Figure 3. The small impact of gene order on the orthogonal transcriptional system and the predictability of the related quantitative thermodynamic model
To demonstrate the benefits of the orthogonal transcriptional system, the research team optimized the gene expression dose of multiple subunits of virus-like particles using the quantitative thermodynamic model. Viral-like particles (VLP) are non-pathogenic nanoparticles composed of multiple proteins that cannot replicate. They have a wide range of potential applications in biomedical fields such as vaccines and drug delivery. The expression of multiple protein subunits is crucial for the assembly efficiency and immunogenicity of VLP. Therefore, the team investigated the programmability of expression and its impact on VLP yield. First, the authors validated that under appropriate expression dose conditions, the three key subunits of influenza A virus (hemagglutinin (HA), neuraminidase (NA), and matrix protein 1 (M1)) can form stable VLP. Then, they constructed two fusion genes (egfp-M1 and NA-mCherry) to quantitatively characterize the yield and integrity of VLP. Subsequently, they predicted the VLP yield for all preset promoter parameters and gene-specific parameters (a total of 157,464 groups) by the revised quantitative thermodynamic model. Through virtual screening and theoretical analysis, the research team found that high expression of the HA gene was harmful to the production of VLP, while the three genes with appropriate expression can produce more VLP particles. Finally, the team selected more than ten high-yield combinations for experimental verification, and found that all combinations produced more VLP particles, and the experimental results were consistent with the predicted values. The higher the predicted value, the better the experimental results.

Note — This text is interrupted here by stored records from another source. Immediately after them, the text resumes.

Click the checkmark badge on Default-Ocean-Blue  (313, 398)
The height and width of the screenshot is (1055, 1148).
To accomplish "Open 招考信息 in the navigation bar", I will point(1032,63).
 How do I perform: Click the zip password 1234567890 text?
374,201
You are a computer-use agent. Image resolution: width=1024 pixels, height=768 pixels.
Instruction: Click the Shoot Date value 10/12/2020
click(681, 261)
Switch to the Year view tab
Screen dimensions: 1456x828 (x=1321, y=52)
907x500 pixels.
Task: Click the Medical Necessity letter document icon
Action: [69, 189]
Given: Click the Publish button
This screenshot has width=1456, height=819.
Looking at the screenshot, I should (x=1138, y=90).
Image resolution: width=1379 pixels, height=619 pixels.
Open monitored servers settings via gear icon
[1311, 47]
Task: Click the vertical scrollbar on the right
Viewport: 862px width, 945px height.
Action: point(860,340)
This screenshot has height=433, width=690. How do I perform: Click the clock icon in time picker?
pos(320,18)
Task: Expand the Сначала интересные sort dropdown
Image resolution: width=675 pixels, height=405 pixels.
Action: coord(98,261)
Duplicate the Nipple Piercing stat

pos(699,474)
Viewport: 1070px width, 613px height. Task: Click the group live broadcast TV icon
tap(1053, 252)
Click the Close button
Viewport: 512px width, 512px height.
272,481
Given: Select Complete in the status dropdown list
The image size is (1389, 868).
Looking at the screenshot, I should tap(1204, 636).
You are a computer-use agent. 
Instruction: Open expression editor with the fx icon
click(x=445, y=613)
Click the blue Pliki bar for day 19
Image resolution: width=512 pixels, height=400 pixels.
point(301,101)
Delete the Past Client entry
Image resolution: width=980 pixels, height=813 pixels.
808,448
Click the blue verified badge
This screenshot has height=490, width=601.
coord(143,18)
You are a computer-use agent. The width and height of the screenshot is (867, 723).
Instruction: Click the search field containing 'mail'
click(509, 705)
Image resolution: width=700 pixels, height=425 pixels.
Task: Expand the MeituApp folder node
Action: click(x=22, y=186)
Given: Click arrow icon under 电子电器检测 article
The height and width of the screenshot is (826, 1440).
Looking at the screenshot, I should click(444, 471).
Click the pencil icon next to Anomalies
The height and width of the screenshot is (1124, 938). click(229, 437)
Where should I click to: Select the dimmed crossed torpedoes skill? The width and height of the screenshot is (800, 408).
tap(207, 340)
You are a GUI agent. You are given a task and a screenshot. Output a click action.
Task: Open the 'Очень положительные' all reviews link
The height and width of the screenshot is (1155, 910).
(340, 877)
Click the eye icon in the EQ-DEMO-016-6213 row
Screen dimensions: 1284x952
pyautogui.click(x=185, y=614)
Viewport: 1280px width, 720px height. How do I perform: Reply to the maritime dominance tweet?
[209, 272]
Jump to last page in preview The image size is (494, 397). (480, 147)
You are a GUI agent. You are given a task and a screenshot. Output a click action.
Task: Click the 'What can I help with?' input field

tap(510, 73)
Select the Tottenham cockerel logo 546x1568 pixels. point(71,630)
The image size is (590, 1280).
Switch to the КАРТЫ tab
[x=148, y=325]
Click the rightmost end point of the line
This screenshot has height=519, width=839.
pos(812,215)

Figure 4. Predictable optimization and experimental verification of the expression dose of the three subunit genes of virus-like particles (VLP) of influenza A virus
In summary, in this study, a modular and programmable orthogonal transcriptional regulatory system was developed. In addition, the study also established a quantitative thermodynamic theoretical model based on intracellular resource competition and binding energy, which realized precise design and prediction of the expression dose of multiple genes in mammalian cells. By utilizing this orthogonal transcriptional system, the research team also successfully optimized the virus-like particles (VLP) of influenza A virus, providing potential for the development and production of new and efficient influenza A vaccines.
This work was sponsored by the National Key Research and Development Program, the National Natural Science Foundation of China, the Priority Program of the Chinese Academy of Sciences, the Youth Cross Team Program, and Shenzhen Institute of Synthetic Biology.